As already shown above, empirical assessments of RobustRetrieVAL underscore its efficacy in enhancing DML model training, with observed performance increments reaching 5.93% in data-scarce domains and 5.24% in class-scarce training data scenarios. Additionally, the framework surpasses current State-of-the-art (SotA) vision transformer models, yielding a 1% improvement on standard balanced image retrieval benchmarks and a 2.3% improvement for balanced, data-scarce scenarios. RobustRetrieVAL also achieved 1.9% higher adversarial robustness, particularly against imperceptible adversarial attacks. These outcomes highlight RobustRetrieVAL's contribution to training more robust and generalizable models.
RobustRetrieVAL may be considered a unified framework that automatically identifies and augments context-dependent, potentially missing training information while tracking training weaknesses. This enables efficient generation and augmentation of relevant training data and patching of weak classes during training, resulting in improved performance on clean data and enhanced adversarial robustness of image retrieval models.
Methods and systems disclosed herein encompass/achieve the following, among others:
FIG. 23 is a block diagram of an information processing apparatus 10 or a computing device 10, such as a data storage server, which embodies the present invention, and which may be used to implement some or all of the operations of a method embodying the present invention, and perform some or all of the tasks of apparatus of an embodiment. The computing device 10 may be used to implement any of the method steps described above, e.g. any of steps S31-S36 and/or S51-S64 and/or any of the operations of modules disclosed herein, e.g. any of image-to-text model 31, DIG 32, APS 33, prompt generator 34, text-to-image model 35, ORDC module 36, and training feedback model 37, and/or the trained image processing ML model.
The computing device 10 comprises a processor 993 and memory 994. Optionally, the computing device also includes a network interface 997 for communication with other such computing devices, for example with other computing devices of invention embodiments. Optionally, the computing device also includes one or more input mechanisms such as keyboard and mouse 996, and a display unit such as one or more monitors 995. These elements may facilitate user interaction. The components are connectable to one another via a bus 992.
The memory 994 may include a computer readable medium, which term may refer to a single medium or multiple media (e.g., a centralized or distributed database and/or associated caches and servers) configured to carry computer-executable instructions. Computer-executable instructions may include, for example, instructions and data accessible by and causing a computer (e.g., one or more processors) to perform one or more functions or operations. For example, the computer-executable instructions may include those instructions for implementing a method disclosed herein, or any of the method steps described above, e.g. any of steps S31-S36 and/or S51-S64 and/or any of the operations of modules disclosed herein, e.g. any of image-to-text model 31, DIG 32, APS 33, prompt generator 34, text-to-image model 35, ORDC module 36, and training feedback model 37, and/or the trained image processing ML model. Thus, the term “computer-readable storage medium” may also include any medium that is capable of storing, encoding or carrying a set of instructions for execution by the machine and that cause the machine to perform any one or more of the method steps of the present disclosure.

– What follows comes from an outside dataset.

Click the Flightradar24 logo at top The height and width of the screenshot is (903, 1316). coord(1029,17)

The term “computer-readable storage medium” may accordingly be taken to include, but not be limited to, solid-state memories, optical media and magnetic media.
By way of example, and not limitation, such computer-readable media may include non-transitory computer-readable storage media, including Random Access Memory (RAM), Read-Only Memory (ROM), Electrically Erasable Programmable Read-Only Memory (EEPROM), Compact Disc Read-Only Memory (CD-ROM) or other optical disk storage, magnetic disk storage or other magnetic storage devices, flash memory devices (e.g., solid state memory devices).
The processor 993 is configured to control the computing device and execute processing operations, for example executing computer program code stored in the memory 994 to implement any of the method steps described above, e.g. any of steps S31-S36 and/or S51-S64 and/or any of the operations of modules disclosed herein, e.g. any of image-to-text model 31, DIG 32, APS 33, prompt generator 34, text-to-image model 35, ORDC module 36, and training feedback model 37, and/or the trained image processing ML model. The memory 994 stores data being read and written by the processor 993 and may store original training data and/or synthetic training data and/or metadata and/or label information and/or LLM information and/or weights for an image processing ML model and/or weights for any other ML model and/or text data and/or instructions for an LLM models and/or responses from LLM models and/or thresholds and/or performance metric values and/or test data and/or feedback information and/or algorithms and/or input data and/or other data, described above, and/or programs for executing any of the method steps or operations described above.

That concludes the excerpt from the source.